▶ [The problem]
Revise the material below so that "Locate an element on the screen" becomes "Find the element on the screen" wherever it appears, and leave everything else unchanged.

:: Available records ::

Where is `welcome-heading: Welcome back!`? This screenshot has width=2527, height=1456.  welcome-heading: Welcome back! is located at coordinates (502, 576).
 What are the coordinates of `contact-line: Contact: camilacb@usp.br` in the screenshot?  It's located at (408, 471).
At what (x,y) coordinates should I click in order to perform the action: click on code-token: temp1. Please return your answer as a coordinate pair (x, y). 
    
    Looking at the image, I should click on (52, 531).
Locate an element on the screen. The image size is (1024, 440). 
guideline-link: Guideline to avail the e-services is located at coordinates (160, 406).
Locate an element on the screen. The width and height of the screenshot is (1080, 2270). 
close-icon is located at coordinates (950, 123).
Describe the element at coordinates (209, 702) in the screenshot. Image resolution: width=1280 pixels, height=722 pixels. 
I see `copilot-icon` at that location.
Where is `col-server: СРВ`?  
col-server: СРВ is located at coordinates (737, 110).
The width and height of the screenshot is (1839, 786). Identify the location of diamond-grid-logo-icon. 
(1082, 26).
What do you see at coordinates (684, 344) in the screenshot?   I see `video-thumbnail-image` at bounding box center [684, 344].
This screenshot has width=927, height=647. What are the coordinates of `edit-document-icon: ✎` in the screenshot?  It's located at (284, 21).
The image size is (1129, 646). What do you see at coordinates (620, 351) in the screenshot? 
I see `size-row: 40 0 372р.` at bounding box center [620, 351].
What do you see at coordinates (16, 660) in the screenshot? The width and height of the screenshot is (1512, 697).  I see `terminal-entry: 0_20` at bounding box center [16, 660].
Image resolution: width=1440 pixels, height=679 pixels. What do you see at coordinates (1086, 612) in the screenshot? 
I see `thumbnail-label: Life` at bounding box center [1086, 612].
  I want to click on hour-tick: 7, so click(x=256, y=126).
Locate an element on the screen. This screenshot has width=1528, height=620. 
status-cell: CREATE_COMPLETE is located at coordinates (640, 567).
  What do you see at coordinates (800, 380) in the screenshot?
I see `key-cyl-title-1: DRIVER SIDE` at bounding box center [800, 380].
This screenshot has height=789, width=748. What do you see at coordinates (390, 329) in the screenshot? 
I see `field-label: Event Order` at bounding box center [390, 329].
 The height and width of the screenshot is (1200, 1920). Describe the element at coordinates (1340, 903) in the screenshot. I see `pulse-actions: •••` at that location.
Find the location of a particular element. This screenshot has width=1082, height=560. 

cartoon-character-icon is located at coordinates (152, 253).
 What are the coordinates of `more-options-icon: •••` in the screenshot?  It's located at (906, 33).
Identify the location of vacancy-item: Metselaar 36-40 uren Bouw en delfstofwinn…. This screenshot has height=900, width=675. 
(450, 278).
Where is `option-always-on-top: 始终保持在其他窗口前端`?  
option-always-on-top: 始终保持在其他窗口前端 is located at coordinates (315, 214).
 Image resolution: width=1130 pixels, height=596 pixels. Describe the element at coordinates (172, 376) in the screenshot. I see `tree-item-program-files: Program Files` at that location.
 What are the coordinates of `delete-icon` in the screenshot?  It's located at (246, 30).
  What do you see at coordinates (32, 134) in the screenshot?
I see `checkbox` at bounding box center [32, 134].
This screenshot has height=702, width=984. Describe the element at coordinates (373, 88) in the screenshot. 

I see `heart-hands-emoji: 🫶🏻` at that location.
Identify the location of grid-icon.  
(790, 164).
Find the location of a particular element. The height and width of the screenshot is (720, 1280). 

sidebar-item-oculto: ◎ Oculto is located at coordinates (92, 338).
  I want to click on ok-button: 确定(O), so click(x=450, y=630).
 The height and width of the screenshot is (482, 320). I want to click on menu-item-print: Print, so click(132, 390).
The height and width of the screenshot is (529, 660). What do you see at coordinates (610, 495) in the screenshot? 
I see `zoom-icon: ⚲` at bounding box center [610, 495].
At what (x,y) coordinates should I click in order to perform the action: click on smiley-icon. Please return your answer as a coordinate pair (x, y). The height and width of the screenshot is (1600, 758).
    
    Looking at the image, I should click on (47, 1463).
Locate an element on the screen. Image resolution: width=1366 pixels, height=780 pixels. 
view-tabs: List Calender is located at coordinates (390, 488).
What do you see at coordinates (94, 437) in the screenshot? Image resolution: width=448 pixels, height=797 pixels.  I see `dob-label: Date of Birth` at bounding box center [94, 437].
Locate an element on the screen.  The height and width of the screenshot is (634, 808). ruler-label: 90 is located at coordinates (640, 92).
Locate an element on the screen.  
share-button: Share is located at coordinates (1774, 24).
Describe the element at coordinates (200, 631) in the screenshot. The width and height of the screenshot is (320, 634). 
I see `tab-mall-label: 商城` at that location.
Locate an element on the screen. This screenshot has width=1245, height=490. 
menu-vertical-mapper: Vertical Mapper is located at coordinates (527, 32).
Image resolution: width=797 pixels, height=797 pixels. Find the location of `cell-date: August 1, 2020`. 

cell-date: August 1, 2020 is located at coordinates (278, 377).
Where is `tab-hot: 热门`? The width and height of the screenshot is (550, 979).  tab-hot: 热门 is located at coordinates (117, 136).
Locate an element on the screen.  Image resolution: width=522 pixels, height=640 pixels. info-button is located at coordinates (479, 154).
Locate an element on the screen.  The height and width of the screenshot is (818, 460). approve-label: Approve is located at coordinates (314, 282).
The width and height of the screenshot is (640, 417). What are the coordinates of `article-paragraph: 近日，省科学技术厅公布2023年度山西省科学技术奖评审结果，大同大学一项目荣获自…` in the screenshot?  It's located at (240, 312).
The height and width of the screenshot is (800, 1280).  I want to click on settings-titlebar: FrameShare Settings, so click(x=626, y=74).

:::

▶ [Written answer]
Where is `welcome-heading: Welcome back!`? This screenshot has width=2527, height=1456.  welcome-heading: Welcome back! is located at coordinates (502, 576).
 What are the coordinates of `contact-line: Contact: camilacb@usp.br` in the screenshot?  It's located at (408, 471).
At what (x,y) coordinates should I click in order to perform the action: click on code-token: temp1. Please return your answer as a coordinate pair (x, y). 
    
    Looking at the image, I should click on (52, 531).
Find the element on the screen. The image size is (1024, 440). 
guideline-link: Guideline to avail the e-services is located at coordinates (160, 406).
Find the element on the screen. The width and height of the screenshot is (1080, 2270). 
close-icon is located at coordinates (950, 123).
Describe the element at coordinates (209, 702) in the screenshot. Image resolution: width=1280 pixels, height=722 pixels. 
I see `copilot-icon` at that location.
Where is `col-server: СРВ`?  
col-server: СРВ is located at coordinates (737, 110).
The width and height of the screenshot is (1839, 786). Identify the location of diamond-grid-logo-icon. 
(1082, 26).
What do you see at coordinates (684, 344) in the screenshot?   I see `video-thumbnail-image` at bounding box center [684, 344].
This screenshot has width=927, height=647. What are the coordinates of `edit-document-icon: ✎` in the screenshot?  It's located at (284, 21).
The image size is (1129, 646). What do you see at coordinates (620, 351) in the screenshot? 
I see `size-row: 40 0 372р.` at bounding box center [620, 351].
What do you see at coordinates (16, 660) in the screenshot? The width and height of the screenshot is (1512, 697).  I see `terminal-entry: 0_20` at bounding box center [16, 660].
Image resolution: width=1440 pixels, height=679 pixels. What do you see at coordinates (1086, 612) in the screenshot? 
I see `thumbnail-label: Life` at bounding box center [1086, 612].
  I want to click on hour-tick: 7, so click(x=256, y=126).
Find the element on the screen. This screenshot has width=1528, height=620. 
status-cell: CREATE_COMPLETE is located at coordinates (640, 567).
  What do you see at coordinates (800, 380) in the screenshot?
I see `key-cyl-title-1: DRIVER SIDE` at bounding box center [800, 380].
This screenshot has height=789, width=748. What do you see at coordinates (390, 329) in the screenshot? 
I see `field-label: Event Order` at bounding box center [390, 329].
 The height and width of the screenshot is (1200, 1920). Describe the element at coordinates (1340, 903) in the screenshot. I see `pulse-actions: •••` at that location.
Find the location of a particular element. This screenshot has width=1082, height=560. 

cartoon-character-icon is located at coordinates (152, 253).
 What are the coordinates of `more-options-icon: •••` in the screenshot?  It's located at (906, 33).
Identify the location of vacancy-item: Metselaar 36-40 uren Bouw en delfstofwinn…. This screenshot has height=900, width=675. 
(450, 278).
Where is `option-always-on-top: 始终保持在其他窗口前端`?  
option-always-on-top: 始终保持在其他窗口前端 is located at coordinates (315, 214).
 Image resolution: width=1130 pixels, height=596 pixels. Describe the element at coordinates (172, 376) in the screenshot. I see `tree-item-program-files: Program Files` at that location.
 What are the coordinates of `delete-icon` in the screenshot?  It's located at (246, 30).
  What do you see at coordinates (32, 134) in the screenshot?
I see `checkbox` at bounding box center [32, 134].
This screenshot has height=702, width=984. Describe the element at coordinates (373, 88) in the screenshot. 

I see `heart-hands-emoji: 🫶🏻` at that location.
Identify the location of grid-icon.  
(790, 164).
Find the location of a particular element. The height and width of the screenshot is (720, 1280). 

sidebar-item-oculto: ◎ Oculto is located at coordinates (92, 338).
  I want to click on ok-button: 确定(O), so click(x=450, y=630).
 The height and width of the screenshot is (482, 320). I want to click on menu-item-print: Print, so click(132, 390).
The height and width of the screenshot is (529, 660). What do you see at coordinates (610, 495) in the screenshot? 
I see `zoom-icon: ⚲` at bounding box center [610, 495].
At what (x,y) coordinates should I click in order to perform the action: click on smiley-icon. Please return your answer as a coordinate pair (x, y). The height and width of the screenshot is (1600, 758).
    
    Looking at the image, I should click on (47, 1463).
Find the element on the screen. Image resolution: width=1366 pixels, height=780 pixels. 
view-tabs: List Calender is located at coordinates (390, 488).
What do you see at coordinates (94, 437) in the screenshot? Image resolution: width=448 pixels, height=797 pixels.  I see `dob-label: Date of Birth` at bounding box center [94, 437].
Find the element on the screen.  The height and width of the screenshot is (634, 808). ruler-label: 90 is located at coordinates (640, 92).
Find the element on the screen.  
share-button: Share is located at coordinates (1774, 24).
Describe the element at coordinates (200, 631) in the screenshot. The width and height of the screenshot is (320, 634). 
I see `tab-mall-label: 商城` at that location.
Find the element on the screen. This screenshot has width=1245, height=490. 
menu-vertical-mapper: Vertical Mapper is located at coordinates (527, 32).
Image resolution: width=797 pixels, height=797 pixels. Find the location of `cell-date: August 1, 2020`. 

cell-date: August 1, 2020 is located at coordinates (278, 377).
Where is `tab-hot: 热门`? The width and height of the screenshot is (550, 979).  tab-hot: 热门 is located at coordinates (117, 136).
Find the element on the screen.  Image resolution: width=522 pixels, height=640 pixels. info-button is located at coordinates (479, 154).
Find the element on the screen.  The height and width of the screenshot is (818, 460). approve-label: Approve is located at coordinates (314, 282).
The width and height of the screenshot is (640, 417). What are the coordinates of `article-paragraph: 近日，省科学技术厅公布2023年度山西省科学技术奖评审结果，大同大学一项目荣获自…` in the screenshot?  It's located at (240, 312).
The height and width of the screenshot is (800, 1280).  I want to click on settings-titlebar: FrameShare Settings, so click(x=626, y=74).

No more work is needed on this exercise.